[model] Add PenguinVL implementation by CyrilSterling · Pull Request #44662 · huggingface/transformers

CyrilSterling · 2026-03-13T13:02:26Z

What does this PR do?

This PR supports PenguinVL model.
Paper: https://arxiv.org/abs/2603.06569
Github repo: https://github.com/tencent-ailab/Penguin-VL
HuggingFace Model: https://huggingface.co/collections/tencent/ai-lab

Before submitting

This PR fixes a typo or improves the docs (you can dismiss the other checks if that's the case).
Did you read the contributor guideline,
Pull Request section?
Was this discussed/approved via a Github issue or the forum? Please add a link
to it if that's the case.
Did you make sure to update the documentation with your changes? Here are the
documentation guidelines, and
here are tips on formatting docstrings.
Did you write any new necessary tests?

Who can review?

Anyone in the community is free to review the PR once the tests have passed. Feel free to tag
members/contributors who may be interested in your PR.

This PR may be related to:
Models:

text models: @ArthurZucker @Cyrilvallez
vision models: @yonigozlan @molbap
multimodal models: @zucchini-nlp

Library:

generate: @zucchini-nlp (visual-language models)

Documentation: @stevhliu

zucchini-nlp

Nice! I was looking at the model a few days ago and most of the building blocks are similar to Qwen family. Could you try to use modular inheritance as much as possible, and I will do a first review around next week?

CyrilSterling · 2026-03-13T13:34:01Z

Nice! I was looking at the model a few days ago and most of the building blocks are similar to Qwen family. Could you try to use modular inheritance as much as possible, and I will do a first review around next week?

Thank you for your attention. I have implemented as many inheritable modules as possible through inheritance. However, some models are difficult to inherit, such as:

PenguinVLVisionEmbeddings uses Conv2d instead of Conv3d, which is different from PatchEmbed in Qwen2VL.
PenguinVLVisionAttention and PenguinVLVisionModel are consistent with the Qwen3 language model, but require 2D-RoPE positional encoding and bidirectional attention.
Both PenguinVLProcessor and PenguinVLImageProcessor are inherited from Qwen2VL, with only necessary components added (e.g., TRA algorithm and resize method).

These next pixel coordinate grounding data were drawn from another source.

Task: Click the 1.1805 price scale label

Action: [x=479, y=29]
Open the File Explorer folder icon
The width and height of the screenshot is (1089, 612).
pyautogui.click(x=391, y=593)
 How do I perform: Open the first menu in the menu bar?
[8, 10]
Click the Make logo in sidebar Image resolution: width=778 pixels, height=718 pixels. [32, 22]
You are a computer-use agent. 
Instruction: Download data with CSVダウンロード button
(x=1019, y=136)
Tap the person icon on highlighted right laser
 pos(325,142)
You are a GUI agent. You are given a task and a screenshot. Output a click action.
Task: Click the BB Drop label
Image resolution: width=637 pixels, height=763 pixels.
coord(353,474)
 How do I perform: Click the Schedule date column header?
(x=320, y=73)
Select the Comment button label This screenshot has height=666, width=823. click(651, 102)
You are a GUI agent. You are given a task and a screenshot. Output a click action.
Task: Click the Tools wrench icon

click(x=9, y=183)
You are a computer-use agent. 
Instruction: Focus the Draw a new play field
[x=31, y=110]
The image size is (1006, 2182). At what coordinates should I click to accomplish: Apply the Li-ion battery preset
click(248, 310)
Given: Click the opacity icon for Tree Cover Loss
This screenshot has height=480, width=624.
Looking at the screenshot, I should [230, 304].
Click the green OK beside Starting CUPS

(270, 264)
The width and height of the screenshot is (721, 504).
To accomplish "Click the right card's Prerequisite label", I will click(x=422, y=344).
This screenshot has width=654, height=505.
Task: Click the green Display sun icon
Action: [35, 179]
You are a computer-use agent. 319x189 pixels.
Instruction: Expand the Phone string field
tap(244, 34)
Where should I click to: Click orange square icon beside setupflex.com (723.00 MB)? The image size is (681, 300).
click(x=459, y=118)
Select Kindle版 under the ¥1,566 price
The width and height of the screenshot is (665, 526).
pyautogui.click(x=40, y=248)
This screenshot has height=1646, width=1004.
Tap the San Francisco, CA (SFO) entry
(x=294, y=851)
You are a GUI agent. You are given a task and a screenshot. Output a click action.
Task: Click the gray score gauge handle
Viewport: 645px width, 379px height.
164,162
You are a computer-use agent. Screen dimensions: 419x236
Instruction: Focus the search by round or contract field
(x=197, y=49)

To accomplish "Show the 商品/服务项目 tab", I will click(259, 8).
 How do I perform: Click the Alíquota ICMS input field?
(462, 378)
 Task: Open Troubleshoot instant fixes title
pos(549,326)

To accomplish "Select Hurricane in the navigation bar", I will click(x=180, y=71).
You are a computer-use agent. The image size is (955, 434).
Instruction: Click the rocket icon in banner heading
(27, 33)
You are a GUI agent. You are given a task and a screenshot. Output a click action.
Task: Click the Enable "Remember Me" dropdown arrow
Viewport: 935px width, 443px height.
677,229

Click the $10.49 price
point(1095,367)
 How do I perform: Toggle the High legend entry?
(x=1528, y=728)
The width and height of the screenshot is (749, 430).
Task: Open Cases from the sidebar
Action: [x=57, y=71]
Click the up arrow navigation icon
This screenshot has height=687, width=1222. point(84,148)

zucchini-nlp · 2026-03-13T15:21:20Z

@CyrilSterling

you can override certain attributes if needed with modular. For ex if "PenguinVLVisionEmbeddings uses Conv2d instead of Conv3d". then you could

class PenguinVLVisionEmbeddings(QwenPatchEmbed):
    def __init__(self, config):
        self.patch_embed = nn.Conv3D() # this ovevrwrites the qwen attr and creates a conv3d

Same goes for other modules, you can add and remove methods or attributes

stevhliu

thanks, docs are very well-written! just have a few formatting nits

docs/source/en/model_doc/penguinvl.md

Co-authored-by: Steven Liu <59462357+stevhliu@users.noreply.github.com>

CyrilSterling · 2026-03-13T19:18:37Z

@CyrilSterling

you can override certain attributes if needed with modular. For ex if "PenguinVLVisionEmbeddings uses Conv2d instead of Conv3d". then you could
class PenguinVLVisionEmbeddings(QwenPatchEmbed):
    def __init__(self, config):
        self.patch_embed = nn.Conv3D() # this ovevrwrites the qwen attr and creates a conv3d
Same goes for other modules, you can add and remove methods or attributes

Thank you for your suggestion. I have reviewed the code again and added two new inheritance relationships: PenguinVLVisionAttention now inherits from Qwen3Attention, and PenguinVLPreTrainedModel inherits from Qwen3PreTrainedModel. For the remaining components, implementing them via inheritance would require extensive rewriting, which would bring relatively limited benefits.
Please let me know if you have any further comments or suggestions. :)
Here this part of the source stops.